From 5 October 2015 a minimum 5p charge will be introduced in England for single-use carrier bags. This will bring England in line with the rest of the UK, with the charge already in place across Wales, Scotland and Northern Ireland; albeit there are slight variations between the differing Regulations.
Across Wales, Northern Ireland and Scotland, there has been reduced plastic bag distribution since the introduction of the charges. It is hoped that the scheme will have a similar impact in England.
The charge will apply, where goods are sold in England or delivered within England in unused single-use plastic carrier bags with handles that are 70 microns thick or less. The requirement to charge will only apply to those organisations with 250 or more full-time equivalent employees. For retailers who are part of a franchise or symbol group the 250 employee limit applies to each individual store, and not the larger business as a whole.
There are a number of exemptions from the charge, for instance where the plastic bag is for prescription-only medicine or for uncooked meat.
Retailers must submit records to the Department for Environment, Food and Rural Affairs regarding the scheme. The Single Use Carrier Bags Charges (England) Order 2015 states that the records must include:
- the number of single-use carrier bags supplied;
- the gross proceeds from the charge;
- the amount of any VAT received;
- the amount of any reasonable costs and the apportionment between any different types of reasonable cost; and
- the net proceeds of the charge and how they have been used.
- Reasonable costs can be deducted from the proceeds of the charge. These might include the costs of training staff about the new requirements. However, the expectation is that the remaining proceeds will be donated to good causes. In Northern Ireland the net proceeds (from the 5p levy) are paid to the Department of the Environment. Within England retailers will have discretion regarding which causes the net proceeds are donated to.
The initial reporting period will run from 5 October 2015 – 6 April 2016. Subsequently, the reporting period will run annually from 7 April – 6 April. The information from the records supplied will be made publicly available.
Failure to comply with the requirements to charge; keep records; supply records or where a retailer misleads regarding their compliance with the law can lead to either a fixed or variable penalty. Fixed penalties are either £100 or £200 depending on the offence with a 50% reduction in fine for early payment and a 50% increase for late payment.
Variable penalties range too, with a penalty of up to £5000 for failure to charge; keep records or supply records. Where a retailer misleads regarding their compliance then the maximum penalty increases to £20,000. Similarly, a 50% reduction for early payment within 28 days and 50% increase in penalty level if payment is not made within 56 days will apply to variable penalties.
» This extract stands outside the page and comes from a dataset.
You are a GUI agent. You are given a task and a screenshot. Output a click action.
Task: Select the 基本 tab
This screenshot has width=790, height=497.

Local authorities will enforce the Regulations and can require retailers to publicise their breaches. Therefore, it is important that those who will need to levy the charge are aware of when the Regulations come into force and have provisions in place to ensure compliance.
In terms of enforcement, there is likely to be a short period of grace but as these provisions already exist in the other nations there will be an expectation that English retailers will readily comply. By analogy, after the charges were introduced in Wales in October 2011 only 6 retailers were found to be in breach of the Regulations during the period to August 2012.
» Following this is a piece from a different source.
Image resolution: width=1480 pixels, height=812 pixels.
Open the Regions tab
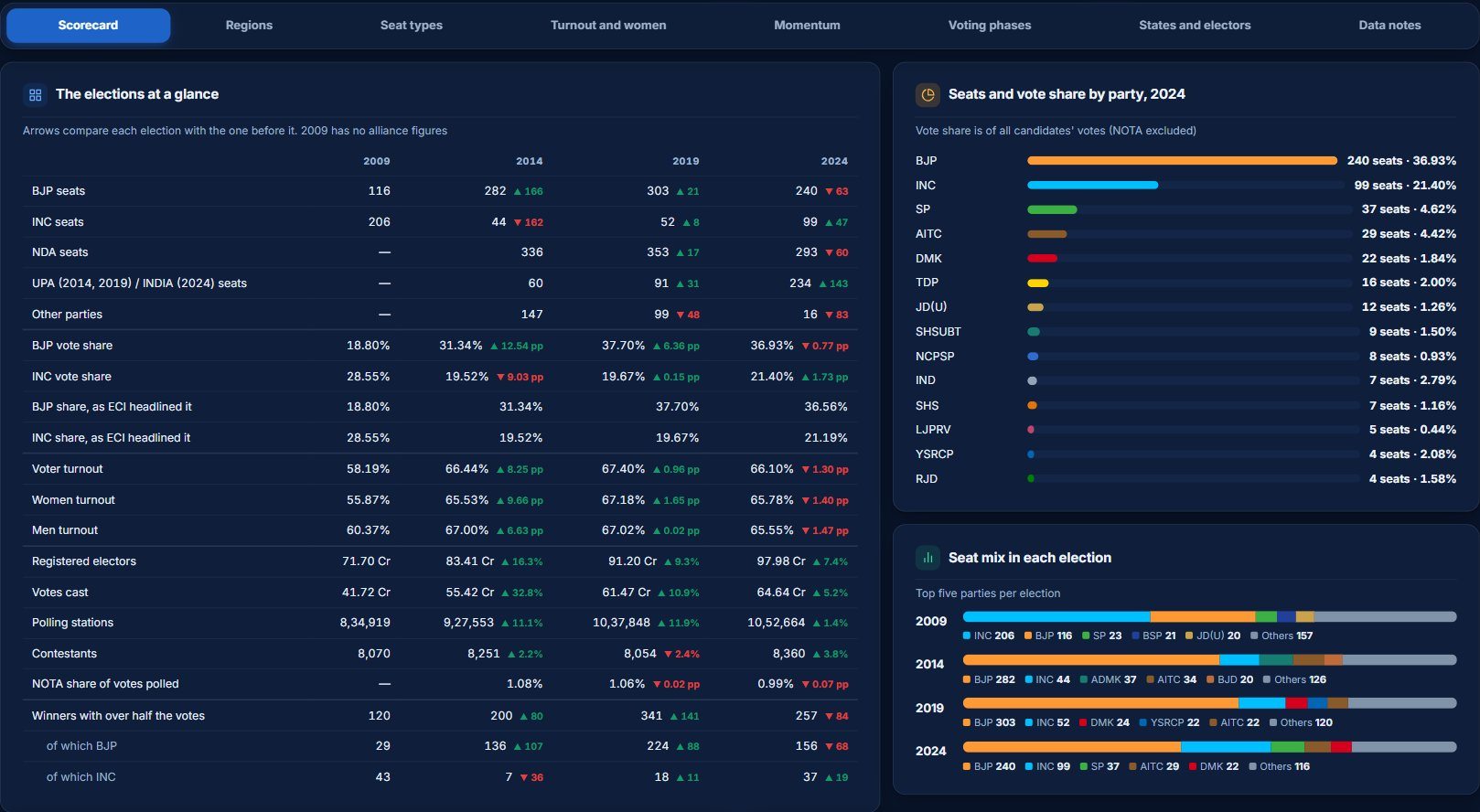point(249,26)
Practical Tips for Retailers
- Assess whether the Regulations will apply to your business. The starting point is identifying whether you have 250 or more full-time equivalent employees as at 5 October 2015. Part-time and seasonal staff will be included as a proportion of a full time employee. This assessment needs to be undertaken at the start of each reporting year.
- Identify any relevant exemptions. Understand what bags the charge applies to and whether these are provided by your business. Also identify any relevant exemptions when bags need not be charged for.
- Provide training to staff to ensure they are familiar with the scheme and its application. All staff need to have a basic awareness of the introduction of the scheme to be able to answer customer questions but more detailed training may be required if they are expected to apply any of the exemptions manually.
- Consider how the changes will be communicated to your customers. Effective communication of the changes will assist staff when trying to apply the charges and lead to less objections.
- Ensure provisions are in place for accurate record keeping. Prior to the charge being implemented it is important to ensure that there is a process for all the relevant information required for DEFRA to be captured.